The task of Cardinal Pizzaballa is made even more difficult by the fact that Christians on all sides of the conflict have experienced, and continue to experience, suffering and loss. In the first week of August, Israel’s northern neighbor Lebanon, which is both the seat of Hezbollah’s operations as well as the home of several sizable Christian communities — including Orthodox, and Maronite, Syriac and Melkite Catholics — saw panicked crowds pack into Beirut’s Rafic Hariri international airport as people desperately tried to leave the country before the outbreak of further hostilities.
The panic in Lebanon was brought on by the targeted killings of a Hezbollah leader in Beirut and a Hamas leader in Tehran. Airstrikes by the Israeli Defense Forces (IDF) killed Fuad Shukr (left), the Hezbollah commander, on July 30 in Beirut, and Ismail Haniyeh (right), the leader of Hamas’ political arm (here), in Tehran on July 31.
In response, Hassan Nasrallah, the longtime leader of Hezbollah, stated, “After the assassination of Haniyeh, Iran finds itself obliged to respond. After the assassination of Fuad [Shukr], Hezbollah finds itself obliged to respond.”
As of this writing, nearing the middle of August, a military response by Iran and/or Hezbollah, of the type that would definitively usher in a wider war, has not yet occurred. However, multiple signs seem to indicate that such a response is imminent. In recent days, Russian military officials have visited Iran and the United States navy has begun to position warships off the coast of Israel and in the Arabian Sea and the Persian Gulf, to the south of Iran. An escalated conflict could quickly entangle the two superpowers, who are already fighting a shadow war in Ukraine. Meanwhile, the U.S. State Department issued an updated travel advisory for Lebanon on July 31, advising all Americans, “Do Not Travel to Lebanon due to rising tensions between Hizballah [Hezbollah] and Israel. If you are in Lebanon, be prepared to shelter in place should the situation deteriorate.”
At his August 7 General Audience, Pope Francis once again called for de-escalation. “I pray that the sincere search for peace will extinguish strife, love will overcome hatred, and revenge will be disarmed by forgiveness,” Francis said, reiterating his long-standing appeal for an end to the violence.

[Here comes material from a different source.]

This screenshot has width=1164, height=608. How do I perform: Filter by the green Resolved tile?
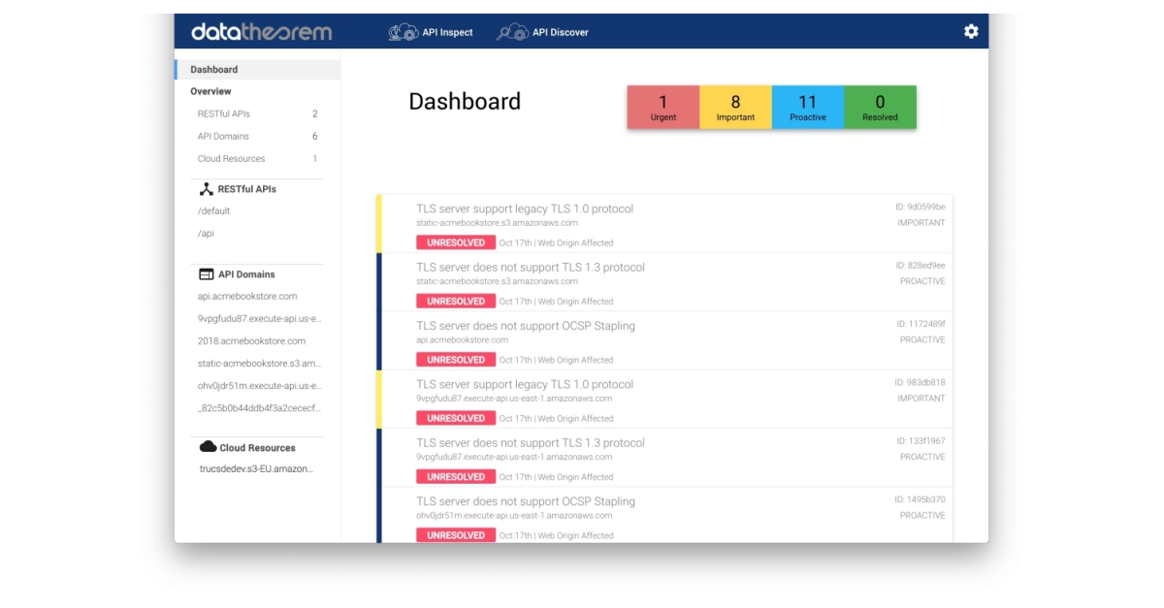point(880,107)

He added, “I reiterate my appeal to all parties involved to ensure that the conflict does not spread and to immediately cease fire on all fronts, starting from Gaza where the humanitarian situation is extremely serious and unsustainable.”
In his interview with Vatican News at the end of June, Pizzaballa alluded to the increasing risk of a wider war, stating, “The internal debate exists in Israel and also in Lebanon: no one wants war but it seems that no one can stop it, and this is the problem. Of course, if the northern front were to open, it would certainly be a tragedy, especially for Lebanon, which risks becoming another Gaza, at least in the southern part. I am not an expert in military matters, but the landscape remains very tense, always on the verge of further escalation.” Discussing the impact of the war specifically on the Christian community, he added, “Christians are not a separate people, they live what everyone else lives. We know the situation in Gaza, unfortunately, but it is also very problematic in the West Bank, especially from an economic point of view. There is a situation of paralysis, work is scarce or non-existent, and this makes the prospects of emigration increasingly attractive, unfortunately especially for Christians.”
Amidst the chaos and uncertainty, one thing is abundantly clear: this war, thus far, is a human tragedy on a massive scale. While the eyes of the world shift towards Iran and Lebanon, ten months of Israeli efforts to eliminate Hamas have led to at least 39,965 dead and 92,294 wounded, according to U.N. estimates as of August 13. An estimated 1,139 people were killed in Israel during the Hamas-led attacks on October 7, and more than 200 were taken captive. In addition, there now exists “a full-blown famine” in the north of Gaza (according to Cindy McCain, director of the World Food Programme), while Hamas continues to be operational. In the months since the October 7 attacks, millions more have been left without water, electricity, and food.
During a lecture he gave to the College of Europe in Natolin (located near Warsaw, Poland) in mid-May, Pizzaballa made several interesting observations about the nature of the conflict, and how it affects his leadership and actions as Patriarch. “The Latin Patriarchate of Jerusalem… has jurisdiction over Israel and Palestine, the two conflicting parties. I have Catholics who are Israelis, Catholics who are Palestinians. Some Palestinian Catholics are under the bombs and others are serving in the Army, bombing. And this brings tensions also within our church community.”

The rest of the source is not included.